Amit Kapila <amit(dot)kapila16(at)gmail(dot)com> writes:

>> 1) Decoding from existing slot (*not* initial snapshot construction)
>> starts up, immediately picks up snapshot at restart_lsn (getting into
>> SNAPBUILD_CONSISTENT) and in some xl_xact_assignment learns that it
>> hadn't seen in full (no toplevel records) transaction which it is not
>> even going to stream -- but still dies with "subtransation logged
>> without...". That's my example above, and that's what people are
>> complaining about. Here, usage of serialized snapshot and jump to
>> SNAPBUILD_CONSISTENT is not just legit, it is essential: or order to be
>> able to stream data since confirmed_flush_lsn, we must pick it up as we
>> might not be able to assemble it from scratch in time. I mean, what is
>> wrong here is not serialized snapshot usage but the check.
>>
>
> I was thinking if we have some way to skip processing of
> xl_xact_assignment for such cases, then it might be better. Say,
> along with restart_lsn, if have some way to find corresponding nextXid
> (below which we don't need to process records).

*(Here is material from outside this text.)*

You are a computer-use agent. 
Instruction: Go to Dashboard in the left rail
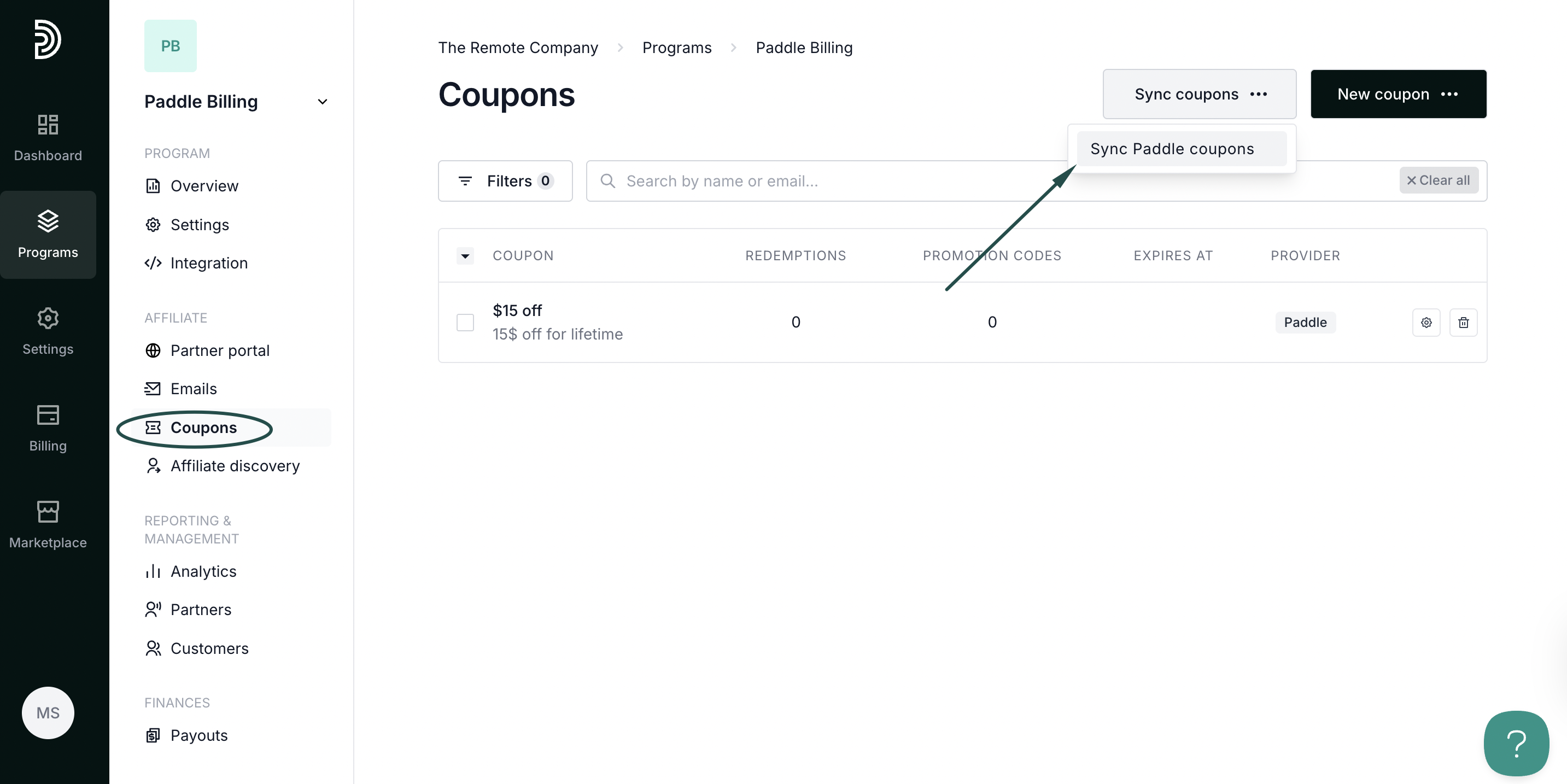[x=48, y=137]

I don't believe you can that without persisting additional
data. Basically, what we need is list of transactions who are running at
the point of snapshot serialization *and* already wrote something before
it -- those we hadn't seen in full and can't decode. We have no such
data currently. The closest thing we have is xl_running_xacts->nextXid,
but

1) issued xid doesn't necessarily means xact actually wrote something,
so we can't just skip xl_xact_assignment for xid < nextXid, it might
still be decoded
2) snapshot might be serialized not at xl_running_xacts anyway

Surely this thing doesn't deserve changing persisted data format.

Somehow I hadn't realized this earlier, so my comments/commit messages
in patches above were not accurate here; I've edited them. Also in the
first patch serialized snapshots are not no longer used for new slot
creation at all, as Andres suggested above. This is not principal, as I
said, but arguably makes things simpler a bit.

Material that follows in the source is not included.